— EXCERPT TO READ —
* BEGIN *
Stage 8: Determine Alert Level

Route based on severity:

{
  "id": "check-alerts",
  "component": "conditional",
  "depends_on": ["aggregate-results", "analyze-health"],
  "config": {
    "condition": "{{stages.aggregate-results.output.metrics.unhealthy_count > 0 or stages.aggregate-results.output.metrics.healthy_count / stages.aggregate-results.output.metrics.total < 0.9}}",
    "if_true": ["send-alert"],
    "if_false": ["log-healthy"]
  }
}

Stage 9: Send Alert with Context

{
  "id": "send-alert",
  "component": "http-request",
  "depends_on": ["check-alerts", "analyze-health"],
  "config": {
    "url": "{{secrets.PAGERDUTY_EVENTS_URL}}",
    "method": "POST",
    "body": {
      "routing_key": "{{secrets.PAGERDUTY_ROUTING_KEY}}",
      "event_action": "trigger",
      "payload": {
        "summary": "{{stages.aggregate-results.output.metrics.unhealthy_count}} services unhealthy",
        "severity": "{{stages.aggregate-results.output.metrics.unhealthy_count > 3 ? 'critical' : 'warning'}}",
        "source": "flowmason-health-monitor",
        "custom_details": {
          "unhealthy_services": "{{stages.aggregate-results.output.unhealthy | map(attribute='service_name') | join(', ')}}",
          "ai_analysis": "{{stages.analyze-health.output}}",
          "total_services": "{{stages.aggregate-results.output.metrics.total}}",
          "healthy_percentage": "{{(stages.aggregate-results.output.metrics.healthy_count / stages.aggregate-results.output.metrics.total * 100) | round(1)}}%"
* END *
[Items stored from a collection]
* BEGIN *
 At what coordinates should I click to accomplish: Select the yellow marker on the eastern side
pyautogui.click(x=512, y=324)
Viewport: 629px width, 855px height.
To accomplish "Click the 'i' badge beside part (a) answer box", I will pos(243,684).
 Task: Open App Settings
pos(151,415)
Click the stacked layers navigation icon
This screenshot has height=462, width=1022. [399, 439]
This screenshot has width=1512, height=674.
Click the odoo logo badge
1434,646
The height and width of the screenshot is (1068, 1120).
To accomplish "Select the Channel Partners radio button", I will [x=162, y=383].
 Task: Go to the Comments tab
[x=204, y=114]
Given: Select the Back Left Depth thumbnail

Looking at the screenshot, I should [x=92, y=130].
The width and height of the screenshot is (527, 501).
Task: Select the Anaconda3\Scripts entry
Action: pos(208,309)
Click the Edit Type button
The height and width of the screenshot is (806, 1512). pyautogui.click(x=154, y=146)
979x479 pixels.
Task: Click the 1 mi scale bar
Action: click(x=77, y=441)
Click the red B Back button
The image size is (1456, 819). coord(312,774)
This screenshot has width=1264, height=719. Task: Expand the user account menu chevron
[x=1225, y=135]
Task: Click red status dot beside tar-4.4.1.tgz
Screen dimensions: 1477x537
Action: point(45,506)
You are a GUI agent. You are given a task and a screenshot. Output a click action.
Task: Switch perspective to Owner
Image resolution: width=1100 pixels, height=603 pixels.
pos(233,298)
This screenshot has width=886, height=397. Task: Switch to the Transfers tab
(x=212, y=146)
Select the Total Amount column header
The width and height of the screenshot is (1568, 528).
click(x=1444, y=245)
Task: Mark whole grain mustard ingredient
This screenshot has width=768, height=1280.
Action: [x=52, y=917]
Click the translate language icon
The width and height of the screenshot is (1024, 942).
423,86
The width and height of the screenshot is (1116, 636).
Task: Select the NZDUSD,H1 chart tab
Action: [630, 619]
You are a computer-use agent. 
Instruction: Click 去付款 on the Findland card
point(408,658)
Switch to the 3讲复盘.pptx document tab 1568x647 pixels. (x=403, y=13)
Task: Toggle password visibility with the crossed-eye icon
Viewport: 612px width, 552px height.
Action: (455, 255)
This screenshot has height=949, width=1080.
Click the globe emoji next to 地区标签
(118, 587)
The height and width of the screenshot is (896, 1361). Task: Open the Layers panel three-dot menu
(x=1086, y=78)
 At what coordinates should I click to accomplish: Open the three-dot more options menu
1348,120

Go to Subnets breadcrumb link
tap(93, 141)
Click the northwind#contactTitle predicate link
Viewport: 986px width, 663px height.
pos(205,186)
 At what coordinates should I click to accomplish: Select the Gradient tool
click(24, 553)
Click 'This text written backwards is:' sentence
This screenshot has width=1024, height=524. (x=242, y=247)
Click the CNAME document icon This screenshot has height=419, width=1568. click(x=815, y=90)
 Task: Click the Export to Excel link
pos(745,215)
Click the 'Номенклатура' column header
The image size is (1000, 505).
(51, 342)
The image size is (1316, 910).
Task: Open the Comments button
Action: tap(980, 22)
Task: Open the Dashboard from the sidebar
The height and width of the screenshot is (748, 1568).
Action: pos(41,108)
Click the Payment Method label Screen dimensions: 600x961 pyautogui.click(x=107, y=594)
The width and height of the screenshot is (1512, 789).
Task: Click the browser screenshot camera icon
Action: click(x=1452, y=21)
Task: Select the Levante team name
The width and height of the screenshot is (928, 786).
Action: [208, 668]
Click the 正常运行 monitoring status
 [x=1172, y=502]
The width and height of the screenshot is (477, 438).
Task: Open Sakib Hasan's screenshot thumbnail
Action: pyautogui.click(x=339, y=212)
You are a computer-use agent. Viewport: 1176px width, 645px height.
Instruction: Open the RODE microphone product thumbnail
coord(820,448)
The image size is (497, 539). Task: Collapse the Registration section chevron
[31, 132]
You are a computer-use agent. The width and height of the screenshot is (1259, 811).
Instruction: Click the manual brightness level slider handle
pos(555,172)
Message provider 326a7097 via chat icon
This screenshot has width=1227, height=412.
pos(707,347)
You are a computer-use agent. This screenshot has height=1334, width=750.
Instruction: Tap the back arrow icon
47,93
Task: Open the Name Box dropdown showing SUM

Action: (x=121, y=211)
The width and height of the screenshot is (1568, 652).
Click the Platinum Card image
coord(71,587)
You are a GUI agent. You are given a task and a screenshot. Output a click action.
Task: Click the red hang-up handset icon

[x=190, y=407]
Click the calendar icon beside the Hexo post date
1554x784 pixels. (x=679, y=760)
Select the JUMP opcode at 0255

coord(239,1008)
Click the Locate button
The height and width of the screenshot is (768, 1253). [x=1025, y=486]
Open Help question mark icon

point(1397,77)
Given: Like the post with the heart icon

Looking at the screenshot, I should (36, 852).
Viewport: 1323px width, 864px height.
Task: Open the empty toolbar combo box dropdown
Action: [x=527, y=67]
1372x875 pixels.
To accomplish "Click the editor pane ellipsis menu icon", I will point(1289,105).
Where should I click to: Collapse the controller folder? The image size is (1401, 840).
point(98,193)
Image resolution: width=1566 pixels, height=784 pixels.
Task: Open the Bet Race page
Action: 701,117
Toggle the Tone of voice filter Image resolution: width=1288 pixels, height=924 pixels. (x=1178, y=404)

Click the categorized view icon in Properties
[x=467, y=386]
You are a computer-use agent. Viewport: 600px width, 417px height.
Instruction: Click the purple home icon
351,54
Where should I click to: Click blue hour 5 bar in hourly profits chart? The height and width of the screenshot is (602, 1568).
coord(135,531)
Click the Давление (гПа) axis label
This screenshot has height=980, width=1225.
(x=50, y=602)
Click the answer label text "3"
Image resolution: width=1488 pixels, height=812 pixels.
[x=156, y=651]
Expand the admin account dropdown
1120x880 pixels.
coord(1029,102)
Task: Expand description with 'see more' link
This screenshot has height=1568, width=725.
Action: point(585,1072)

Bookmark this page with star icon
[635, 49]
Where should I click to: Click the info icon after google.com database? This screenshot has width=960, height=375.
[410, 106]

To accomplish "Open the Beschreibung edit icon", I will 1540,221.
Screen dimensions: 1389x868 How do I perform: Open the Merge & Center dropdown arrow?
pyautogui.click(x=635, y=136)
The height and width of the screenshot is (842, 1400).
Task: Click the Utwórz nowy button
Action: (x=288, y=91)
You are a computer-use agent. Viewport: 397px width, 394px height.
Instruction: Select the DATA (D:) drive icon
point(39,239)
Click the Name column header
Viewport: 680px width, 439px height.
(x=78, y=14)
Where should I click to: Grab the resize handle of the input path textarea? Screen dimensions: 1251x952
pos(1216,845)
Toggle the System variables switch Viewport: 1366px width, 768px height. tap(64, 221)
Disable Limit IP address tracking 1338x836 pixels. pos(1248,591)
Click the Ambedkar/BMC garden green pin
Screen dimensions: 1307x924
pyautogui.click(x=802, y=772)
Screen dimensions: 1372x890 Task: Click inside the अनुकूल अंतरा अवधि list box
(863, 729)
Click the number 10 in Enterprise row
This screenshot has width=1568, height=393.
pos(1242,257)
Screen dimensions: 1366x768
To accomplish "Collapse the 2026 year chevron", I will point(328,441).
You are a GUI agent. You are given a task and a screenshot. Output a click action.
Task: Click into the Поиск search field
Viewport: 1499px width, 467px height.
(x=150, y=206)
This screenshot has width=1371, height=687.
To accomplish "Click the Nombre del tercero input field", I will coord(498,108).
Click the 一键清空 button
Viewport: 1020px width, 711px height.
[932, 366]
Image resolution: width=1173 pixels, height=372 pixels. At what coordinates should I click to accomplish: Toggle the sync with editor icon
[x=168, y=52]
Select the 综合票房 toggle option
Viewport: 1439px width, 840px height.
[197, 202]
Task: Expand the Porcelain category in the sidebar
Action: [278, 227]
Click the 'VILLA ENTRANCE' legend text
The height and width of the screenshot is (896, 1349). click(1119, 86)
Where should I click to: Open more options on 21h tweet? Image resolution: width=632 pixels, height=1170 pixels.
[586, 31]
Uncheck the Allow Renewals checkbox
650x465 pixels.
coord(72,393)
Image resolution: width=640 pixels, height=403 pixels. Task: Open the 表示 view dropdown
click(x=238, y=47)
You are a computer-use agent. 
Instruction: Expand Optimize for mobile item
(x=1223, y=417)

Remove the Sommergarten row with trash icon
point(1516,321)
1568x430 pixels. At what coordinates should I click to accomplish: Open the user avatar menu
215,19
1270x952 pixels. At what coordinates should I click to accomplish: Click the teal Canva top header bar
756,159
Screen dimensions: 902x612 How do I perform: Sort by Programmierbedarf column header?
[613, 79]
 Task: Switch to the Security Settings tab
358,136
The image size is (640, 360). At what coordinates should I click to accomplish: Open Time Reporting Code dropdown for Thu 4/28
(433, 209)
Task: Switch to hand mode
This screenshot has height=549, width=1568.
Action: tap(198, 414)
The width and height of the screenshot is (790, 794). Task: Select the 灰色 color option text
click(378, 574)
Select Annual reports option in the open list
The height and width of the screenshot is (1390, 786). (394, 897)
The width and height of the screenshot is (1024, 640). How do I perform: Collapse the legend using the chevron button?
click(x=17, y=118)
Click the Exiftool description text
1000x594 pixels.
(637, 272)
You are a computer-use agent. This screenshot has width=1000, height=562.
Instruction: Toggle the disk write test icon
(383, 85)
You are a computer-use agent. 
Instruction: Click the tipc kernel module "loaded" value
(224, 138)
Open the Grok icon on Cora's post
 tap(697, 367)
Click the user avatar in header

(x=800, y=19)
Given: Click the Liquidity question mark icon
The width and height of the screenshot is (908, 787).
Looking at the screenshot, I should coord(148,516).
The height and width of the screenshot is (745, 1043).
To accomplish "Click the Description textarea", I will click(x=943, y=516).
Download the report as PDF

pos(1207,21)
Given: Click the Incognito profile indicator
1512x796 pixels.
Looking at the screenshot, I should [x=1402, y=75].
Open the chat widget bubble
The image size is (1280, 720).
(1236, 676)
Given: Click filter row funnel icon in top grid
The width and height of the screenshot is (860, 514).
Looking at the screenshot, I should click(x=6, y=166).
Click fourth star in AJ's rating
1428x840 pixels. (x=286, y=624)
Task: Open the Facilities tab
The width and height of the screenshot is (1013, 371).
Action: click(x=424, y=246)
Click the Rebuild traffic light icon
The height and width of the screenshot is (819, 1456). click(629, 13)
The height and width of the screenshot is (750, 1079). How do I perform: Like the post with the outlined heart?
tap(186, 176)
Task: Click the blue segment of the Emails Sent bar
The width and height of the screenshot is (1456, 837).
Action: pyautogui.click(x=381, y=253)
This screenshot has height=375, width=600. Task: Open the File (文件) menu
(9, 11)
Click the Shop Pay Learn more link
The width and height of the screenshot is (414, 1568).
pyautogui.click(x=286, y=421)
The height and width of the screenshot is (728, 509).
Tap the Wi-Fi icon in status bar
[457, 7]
* END *
— WHAT THIS TASK INVOLVES —
Can you output the entire alert-stage configuration excerpt above again, character for character?

— FULL ANSWER —
Stage 8: Determine Alert Level

Route based on severity:

{
  "id": "check-alerts",
  "component": "conditional",
  "depends_on": ["aggregate-results", "analyze-health"],
  "config": {
    "condition": "{{stages.aggregate-results.output.metrics.unhealthy_count > 0 or stages.aggregate-results.output.metrics.healthy_count / stages.aggregate-results.output.metrics.total < 0.9}}",
    "if_true": ["send-alert"],
    "if_false": ["log-healthy"]
  }
}

Stage 9: Send Alert with Context

{
  "id": "send-alert",
  "component": "http-request",
  "depends_on": ["check-alerts", "analyze-health"],
  "config": {
    "url": "{{secrets.PAGERDUTY_EVENTS_URL}}",
    "method": "POST",
    "body": {
      "routing_key": "{{secrets.PAGERDUTY_ROUTING_KEY}}",
      "event_action": "trigger",
      "payload": {
        "summary": "{{stages.aggregate-results.output.metrics.unhealthy_count}} services unhealthy",
        "severity": "{{stages.aggregate-results.output.metrics.unhealthy_count > 3 ? 'critical' : 'warning'}}",
        "source": "flowmason-health-monitor",
        "custom_details": {
          "unhealthy_services": "{{stages.aggregate-results.output.unhealthy | map(attribute='service_name') | join(', ')}}",
          "ai_analysis": "{{stages.analyze-health.output}}",
          "total_services": "{{stages.aggregate-results.output.metrics.total}}",
          "healthy_percentage": "{{(stages.aggregate-results.output.metrics.healthy_count / stages.aggregate-results.output.metrics.total * 100) | round(1)}}%"